How do I activate my sdb5 partition and have it stay active continually.
Steven Vollom
stevenvollom at sbcglobal.net
Tue Jan 6 01:25:37 UTC 2009
On Monday 05 January 2009 12:31:56 Gene Heskett wrote:
> On Monday 05 January 2009, Steven Vollom wrote:
> >> /dev/sda1 /media/sda1 ext3 owner,atime,noauto,rw,nodev,noexec,nosuid 0 0
> >>
> >> The difference is in the second option, I changed it from "/media" to
> >> "/media/sda1".
> >
> >I think I screwed up. I opened the GUI to look at the partitions in
> >Disk&Filesystems. I expected to find sda1 with a mount point of
> >/media/sda1. It showed as /media/sdb1 instead of /media/sda1. I then
> >opened the Konsole and entered sudo kedit /media/sdb2 to try to get to
> >that error. This is what came on the Konsole:
> >
> >steven at Studio25:~$ sudo kedit /media/sdb1
> >[sudo] password for steven:
> >Error: "/tmp/kde-steven" is owned by uid 1000 instead of uid 0.
> >
> >kedit opened to a blank page and in the title bar it reads /media/sdb1 -
> >KEdit <2>, like I have two KEdit windows open.
>
> Oops, close that without saving.
>
> >I want to go back and edit the mount point as /media/sda1.
>
> A 'mount point' is nothing more nor less than a directory.

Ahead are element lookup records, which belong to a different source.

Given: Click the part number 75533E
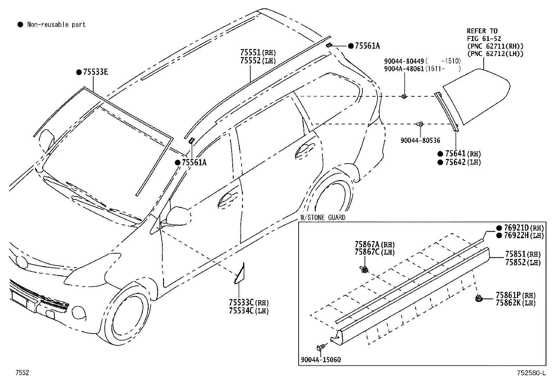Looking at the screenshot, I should click(95, 72).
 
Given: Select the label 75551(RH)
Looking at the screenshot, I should click(258, 53).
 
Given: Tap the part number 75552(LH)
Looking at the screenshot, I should click(258, 61).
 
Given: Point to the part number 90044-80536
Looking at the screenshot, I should click(420, 140).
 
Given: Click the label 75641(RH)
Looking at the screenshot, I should click(463, 154).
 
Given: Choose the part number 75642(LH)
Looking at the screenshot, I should click(463, 162).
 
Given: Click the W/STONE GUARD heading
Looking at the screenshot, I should click(323, 218).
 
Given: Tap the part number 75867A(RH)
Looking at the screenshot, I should click(374, 245).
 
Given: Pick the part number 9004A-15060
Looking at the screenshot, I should click(321, 360).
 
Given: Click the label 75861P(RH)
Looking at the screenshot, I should click(516, 295).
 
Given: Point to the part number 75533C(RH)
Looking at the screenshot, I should click(249, 303).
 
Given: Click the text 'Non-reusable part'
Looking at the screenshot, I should click(56, 25).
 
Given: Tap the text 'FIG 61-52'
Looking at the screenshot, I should click(484, 39).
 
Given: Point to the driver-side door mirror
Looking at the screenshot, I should click(178, 216).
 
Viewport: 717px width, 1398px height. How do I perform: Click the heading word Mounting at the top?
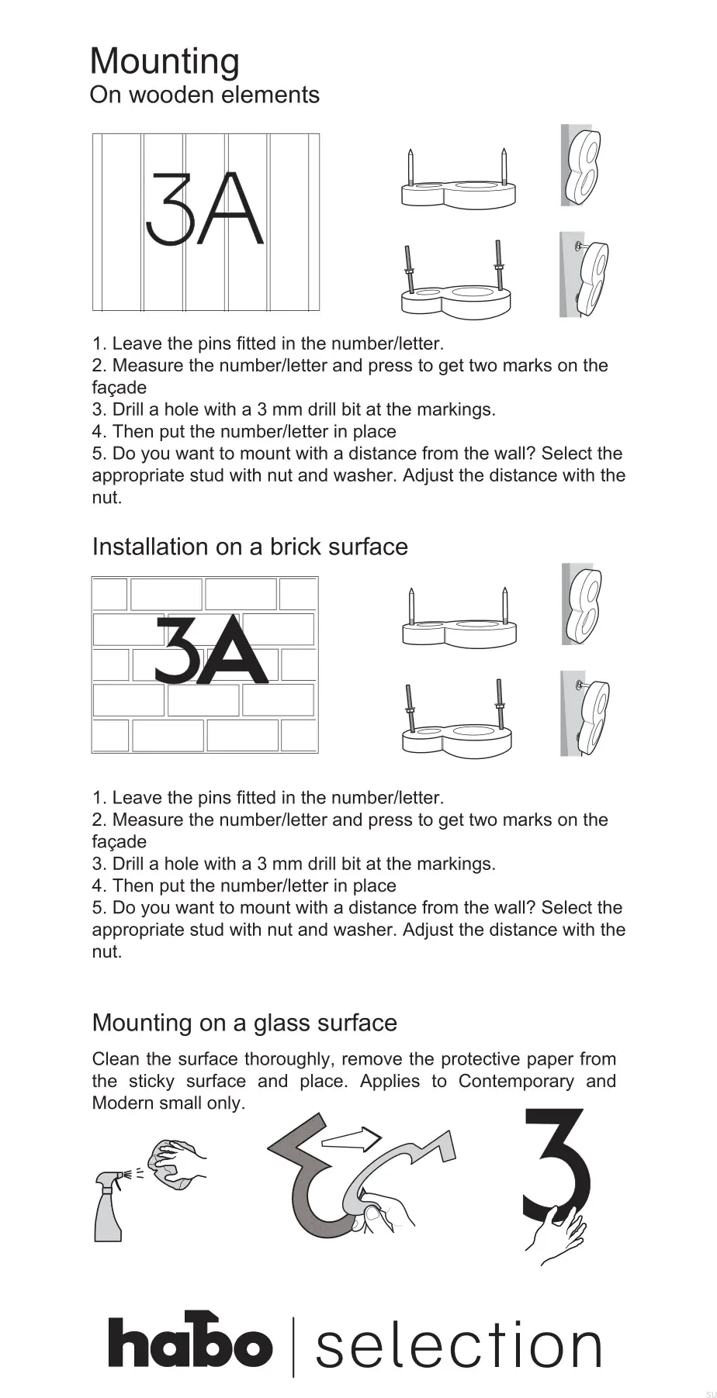(165, 62)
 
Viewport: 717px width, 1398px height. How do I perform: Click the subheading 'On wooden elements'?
(204, 95)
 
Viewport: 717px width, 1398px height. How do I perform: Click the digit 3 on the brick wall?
(178, 650)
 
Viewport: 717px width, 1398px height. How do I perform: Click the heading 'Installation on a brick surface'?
(249, 547)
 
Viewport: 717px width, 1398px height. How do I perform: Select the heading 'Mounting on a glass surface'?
(244, 1023)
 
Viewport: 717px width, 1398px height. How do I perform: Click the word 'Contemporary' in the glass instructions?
(516, 1081)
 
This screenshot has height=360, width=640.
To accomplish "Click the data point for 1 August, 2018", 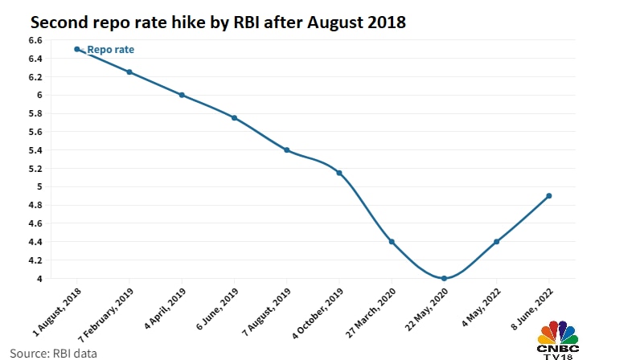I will click(x=77, y=49).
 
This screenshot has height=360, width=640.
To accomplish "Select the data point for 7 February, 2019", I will click(x=129, y=72).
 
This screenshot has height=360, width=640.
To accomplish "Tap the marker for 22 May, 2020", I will click(x=444, y=279).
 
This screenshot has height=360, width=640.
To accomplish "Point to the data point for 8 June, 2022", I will click(x=548, y=196).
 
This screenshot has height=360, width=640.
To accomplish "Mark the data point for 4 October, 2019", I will click(x=339, y=173).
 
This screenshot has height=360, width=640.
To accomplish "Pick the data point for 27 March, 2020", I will click(x=392, y=242).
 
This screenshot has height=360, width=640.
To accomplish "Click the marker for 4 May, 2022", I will click(x=496, y=242).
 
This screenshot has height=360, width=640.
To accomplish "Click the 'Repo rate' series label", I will click(x=110, y=50).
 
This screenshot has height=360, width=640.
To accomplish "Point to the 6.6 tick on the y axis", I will click(x=35, y=40).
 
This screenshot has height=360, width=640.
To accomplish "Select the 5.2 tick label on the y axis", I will click(x=35, y=169).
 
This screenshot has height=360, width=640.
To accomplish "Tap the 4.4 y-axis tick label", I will click(x=35, y=242).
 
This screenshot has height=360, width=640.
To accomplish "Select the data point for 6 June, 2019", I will click(x=234, y=118).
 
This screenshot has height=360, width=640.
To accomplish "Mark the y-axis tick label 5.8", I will click(x=35, y=113).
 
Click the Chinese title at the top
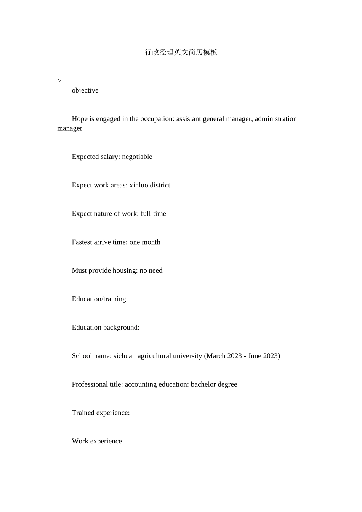pyautogui.click(x=181, y=52)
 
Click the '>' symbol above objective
pyautogui.click(x=59, y=81)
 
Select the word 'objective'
pyautogui.click(x=85, y=90)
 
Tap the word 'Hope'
pyautogui.click(x=80, y=119)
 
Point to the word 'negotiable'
pyautogui.click(x=137, y=157)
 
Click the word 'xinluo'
pyautogui.click(x=138, y=185)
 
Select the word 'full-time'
pyautogui.click(x=153, y=214)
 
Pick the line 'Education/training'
pyautogui.click(x=99, y=299)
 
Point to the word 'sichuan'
pyautogui.click(x=124, y=356)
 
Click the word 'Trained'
pyautogui.click(x=83, y=413)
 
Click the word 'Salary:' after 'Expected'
pyautogui.click(x=110, y=157)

If there is
> nothing in it, it can be removed with an 'rmdir', see the manpage.
>
> If there is something in that directory, probably because something was
> stored there when no media was mounted, then if its precious, mv (see the
> manpage) it to someplace safe.
>
> Now, please understand that if I had a /media/westernsteer directory, I can
> mount any partition visible to the system on that mount point with the
> mount command.
>
> Demo (all as root or sudo'd, and the # sign is the shell prompt, no pound
> sign its the response to the command:
>
> # mkdir /media/westernsteer
> # df
> (and get:)
> Filesystem 1K-blocks Used Available Use% Mounted on
> /dev/sdb3 468832020 97119656 347512852 22% /
> /dev/sdb1 194442 81057 103346 44% /boot
> /dev/sdc1 384578164 298590648 66452076 82% /amandatapes
> tmpfs 2075600 0 2075600 0% /dev/shm
>
> The above to verify where my /boot is (this box is an odd bird), then
>
> # mount -t ext3 /dev/sdb1 /media/westernsteer
> # ls /media/westernsteer
> config-2.6.25.14-69.fc8 initrd-2.6.25.14-69.fc8.img memdisk
> System.map-2.6.27-rc4 vmlinuz-2.6.26.5-28.fc8
> config-2.6.26.3-14.fc8 initrd-2.6.26.3-14.fc8.img System.map
> System.map-2.6.27-rc5 vmlinuz-2.6.26.6-49.fc8
> config-2.6.26.5-28.fc8 initrd-2.6.26.5-28.fc8.img
> System.map-2.6.25.14-69.fc8 System.map-2.6.27-rc6 vmlinuz-2.6.27.2
> config-2.6.26.6-49.fc8 initrd-2.6.26.6-49.fc8.img System.map-2.6.26
> System.map-2.6.27-rc7 vmlinuz-2.6.27.3
> config-2.6.26.gz initrd-2.6.26.img
> System.map-2.6.26.3-14.fc8 System.map-2.6.27-rc7-4 vmlinuz-2.6.27-4
> config-2.6.27.2.gz initrd-2.6.27.2.img
> System.map-2.6.26.5-28.fc8 System.map-2.6.27-rc8 vmlinuz-2.6.27.4
> config-2.6.27.3.gz initrd-2.6.27.3.img
> System.map-2.6.26.6-49.fc8 System.map-2.6.27-rc8-4 vmlinuz-2.6.27.5
> config-2.6.27-4.gz initrd-2.6.27-4.img System.map-2.6.27.2
> System.map-2.6.27-rc9-4 vmlinuz-2.6.27.6
> config-2.6.27.4.gz initrd-2.6.27.4.img System.map-2.6.27.3
> System.map-2.6.28 vmlinuz-2.6.28
> config-2.6.27.5.gz initrd-2.6.27.5.img System.map-2.6.27-4
> System.map-2.6.28.old
> config-2.6.27.6.gz initrd-2.6.27.6.img System.map-2.6.27.4
> vmlinuz-2.6.25.14-69.fc8
> config-2.6.28.gz initrd-2.6.28.img System.map-2.6.27.5
> vmlinuz-2.6.26
> grub lost+found System.map-2.6.27.6
> vmlinuz-2.6.26.3-14.fc8
>
> It is in fact, my /boot partition, mounted someplace else. Now, clean up
> the mess I just made:
>
> # umount /media/westernsteer
> # rmdir /media/westernsteer
> # ls /media/westernsteer
> ls: cannot access /media/westernsteer: No such file or directory
>
> Does this help your understanding of how this works?
>
> >Steven
>
> --
> Cheers, Gene
> "There are four boxes to be used in defense of liberty:
> soap, ballot, jury, and ammo. Please use in that order."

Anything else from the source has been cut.